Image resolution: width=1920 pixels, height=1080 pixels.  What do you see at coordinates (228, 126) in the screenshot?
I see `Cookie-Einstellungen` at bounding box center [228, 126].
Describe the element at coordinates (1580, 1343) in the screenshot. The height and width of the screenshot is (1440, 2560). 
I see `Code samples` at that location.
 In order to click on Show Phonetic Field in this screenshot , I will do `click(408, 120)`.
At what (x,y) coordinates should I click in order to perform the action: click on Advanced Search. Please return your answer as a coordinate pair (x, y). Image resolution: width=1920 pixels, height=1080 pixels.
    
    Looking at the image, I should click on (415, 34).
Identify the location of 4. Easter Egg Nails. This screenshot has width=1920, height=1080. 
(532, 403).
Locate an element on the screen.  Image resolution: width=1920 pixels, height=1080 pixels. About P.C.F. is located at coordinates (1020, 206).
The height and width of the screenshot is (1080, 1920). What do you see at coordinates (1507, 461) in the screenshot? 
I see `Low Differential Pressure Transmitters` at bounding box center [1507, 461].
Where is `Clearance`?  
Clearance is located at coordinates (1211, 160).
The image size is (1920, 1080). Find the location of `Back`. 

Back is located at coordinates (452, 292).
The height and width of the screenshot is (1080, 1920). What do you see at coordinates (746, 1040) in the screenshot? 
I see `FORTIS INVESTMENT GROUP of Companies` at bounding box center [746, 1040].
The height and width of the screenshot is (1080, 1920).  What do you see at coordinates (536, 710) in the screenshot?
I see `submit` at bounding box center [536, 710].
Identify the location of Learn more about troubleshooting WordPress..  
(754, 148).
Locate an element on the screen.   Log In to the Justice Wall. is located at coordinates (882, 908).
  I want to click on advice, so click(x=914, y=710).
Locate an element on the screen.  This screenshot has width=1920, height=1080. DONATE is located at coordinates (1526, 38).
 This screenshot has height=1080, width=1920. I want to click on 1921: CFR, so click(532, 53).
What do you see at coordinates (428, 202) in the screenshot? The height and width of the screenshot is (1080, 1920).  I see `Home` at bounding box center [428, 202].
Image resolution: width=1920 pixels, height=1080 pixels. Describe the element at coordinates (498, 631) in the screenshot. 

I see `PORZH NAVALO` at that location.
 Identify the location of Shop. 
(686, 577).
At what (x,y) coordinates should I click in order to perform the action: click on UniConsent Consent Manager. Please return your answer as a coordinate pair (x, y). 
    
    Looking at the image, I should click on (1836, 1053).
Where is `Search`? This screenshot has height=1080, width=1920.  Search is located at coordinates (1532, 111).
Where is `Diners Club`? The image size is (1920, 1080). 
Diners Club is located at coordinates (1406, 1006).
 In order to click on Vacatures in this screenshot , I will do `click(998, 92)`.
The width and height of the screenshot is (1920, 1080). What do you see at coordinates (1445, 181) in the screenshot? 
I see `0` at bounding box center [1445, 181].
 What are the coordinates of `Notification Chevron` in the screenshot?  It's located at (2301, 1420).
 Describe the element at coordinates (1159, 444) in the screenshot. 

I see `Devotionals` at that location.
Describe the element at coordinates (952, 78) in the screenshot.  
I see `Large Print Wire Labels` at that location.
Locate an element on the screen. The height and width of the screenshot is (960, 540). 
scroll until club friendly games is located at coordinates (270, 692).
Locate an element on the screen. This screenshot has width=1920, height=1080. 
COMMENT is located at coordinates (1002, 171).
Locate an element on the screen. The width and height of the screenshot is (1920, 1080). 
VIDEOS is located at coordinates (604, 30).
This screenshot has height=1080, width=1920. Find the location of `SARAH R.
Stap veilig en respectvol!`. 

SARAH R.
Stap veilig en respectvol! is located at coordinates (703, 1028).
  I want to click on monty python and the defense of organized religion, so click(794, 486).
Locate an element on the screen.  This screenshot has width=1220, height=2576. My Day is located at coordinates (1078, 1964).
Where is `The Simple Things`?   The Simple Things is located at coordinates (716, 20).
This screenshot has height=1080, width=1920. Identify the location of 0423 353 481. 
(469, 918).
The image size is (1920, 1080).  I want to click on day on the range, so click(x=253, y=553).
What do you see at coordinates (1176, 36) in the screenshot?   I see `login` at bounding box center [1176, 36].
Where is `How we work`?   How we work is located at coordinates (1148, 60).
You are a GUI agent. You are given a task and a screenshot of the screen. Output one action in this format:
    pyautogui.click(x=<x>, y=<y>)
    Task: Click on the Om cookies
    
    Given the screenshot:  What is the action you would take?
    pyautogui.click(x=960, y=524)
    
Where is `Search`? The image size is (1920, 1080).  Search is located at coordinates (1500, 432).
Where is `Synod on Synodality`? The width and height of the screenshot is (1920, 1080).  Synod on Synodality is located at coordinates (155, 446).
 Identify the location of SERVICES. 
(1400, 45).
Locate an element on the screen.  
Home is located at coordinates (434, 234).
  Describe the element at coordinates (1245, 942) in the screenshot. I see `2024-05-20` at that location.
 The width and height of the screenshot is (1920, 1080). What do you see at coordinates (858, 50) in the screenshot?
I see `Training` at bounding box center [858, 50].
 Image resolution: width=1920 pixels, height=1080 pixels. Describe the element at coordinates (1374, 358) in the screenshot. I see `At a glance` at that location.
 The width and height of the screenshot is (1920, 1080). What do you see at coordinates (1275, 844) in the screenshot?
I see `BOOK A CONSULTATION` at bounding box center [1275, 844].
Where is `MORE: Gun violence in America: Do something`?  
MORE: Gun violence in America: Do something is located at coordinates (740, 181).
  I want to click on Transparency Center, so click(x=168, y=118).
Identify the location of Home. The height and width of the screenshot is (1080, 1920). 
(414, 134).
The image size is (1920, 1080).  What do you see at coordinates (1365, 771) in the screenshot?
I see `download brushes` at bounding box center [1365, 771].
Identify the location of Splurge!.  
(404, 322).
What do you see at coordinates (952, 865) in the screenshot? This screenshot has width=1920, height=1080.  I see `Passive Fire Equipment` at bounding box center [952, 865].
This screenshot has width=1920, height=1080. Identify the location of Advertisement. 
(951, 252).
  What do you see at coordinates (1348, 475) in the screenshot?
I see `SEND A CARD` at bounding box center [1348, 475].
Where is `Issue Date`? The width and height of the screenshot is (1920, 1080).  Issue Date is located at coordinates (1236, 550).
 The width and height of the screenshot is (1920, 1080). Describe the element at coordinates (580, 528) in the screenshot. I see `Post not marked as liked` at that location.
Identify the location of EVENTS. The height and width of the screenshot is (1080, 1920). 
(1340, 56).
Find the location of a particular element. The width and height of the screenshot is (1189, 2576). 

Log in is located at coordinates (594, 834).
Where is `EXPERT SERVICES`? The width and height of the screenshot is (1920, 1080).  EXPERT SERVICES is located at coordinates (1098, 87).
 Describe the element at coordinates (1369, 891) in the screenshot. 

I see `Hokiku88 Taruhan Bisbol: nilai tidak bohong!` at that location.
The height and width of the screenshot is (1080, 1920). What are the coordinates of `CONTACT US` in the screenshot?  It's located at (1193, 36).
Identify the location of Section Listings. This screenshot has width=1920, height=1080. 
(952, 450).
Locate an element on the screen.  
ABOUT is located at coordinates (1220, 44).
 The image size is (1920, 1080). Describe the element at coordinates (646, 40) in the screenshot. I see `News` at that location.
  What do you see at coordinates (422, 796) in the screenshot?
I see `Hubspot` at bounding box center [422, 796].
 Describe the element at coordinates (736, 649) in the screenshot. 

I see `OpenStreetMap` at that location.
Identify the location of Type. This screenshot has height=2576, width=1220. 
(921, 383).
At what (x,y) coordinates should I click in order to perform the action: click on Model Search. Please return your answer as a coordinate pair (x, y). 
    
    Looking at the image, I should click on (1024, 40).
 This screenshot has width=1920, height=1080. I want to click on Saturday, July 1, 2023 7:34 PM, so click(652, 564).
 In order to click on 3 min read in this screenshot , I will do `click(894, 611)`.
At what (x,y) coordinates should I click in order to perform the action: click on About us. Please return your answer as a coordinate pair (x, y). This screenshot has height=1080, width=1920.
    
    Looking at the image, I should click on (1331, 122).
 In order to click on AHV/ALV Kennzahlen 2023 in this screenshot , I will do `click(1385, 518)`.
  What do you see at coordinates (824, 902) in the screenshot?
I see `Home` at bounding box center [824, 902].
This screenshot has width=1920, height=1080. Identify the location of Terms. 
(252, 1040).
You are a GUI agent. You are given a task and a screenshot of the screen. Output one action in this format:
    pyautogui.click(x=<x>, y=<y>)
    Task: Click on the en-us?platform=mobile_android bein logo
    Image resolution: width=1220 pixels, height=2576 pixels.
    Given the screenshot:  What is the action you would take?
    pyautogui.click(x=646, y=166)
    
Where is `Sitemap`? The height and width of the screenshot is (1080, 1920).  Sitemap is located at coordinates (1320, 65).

──────

Exercise objective
Pull out every line of the material above that contains the word "violence", and copy each one. Match case exactly.

Finished exercise
Where is `MORE: Gun violence in America: Do something`?  
MORE: Gun violence in America: Do something is located at coordinates (740, 181).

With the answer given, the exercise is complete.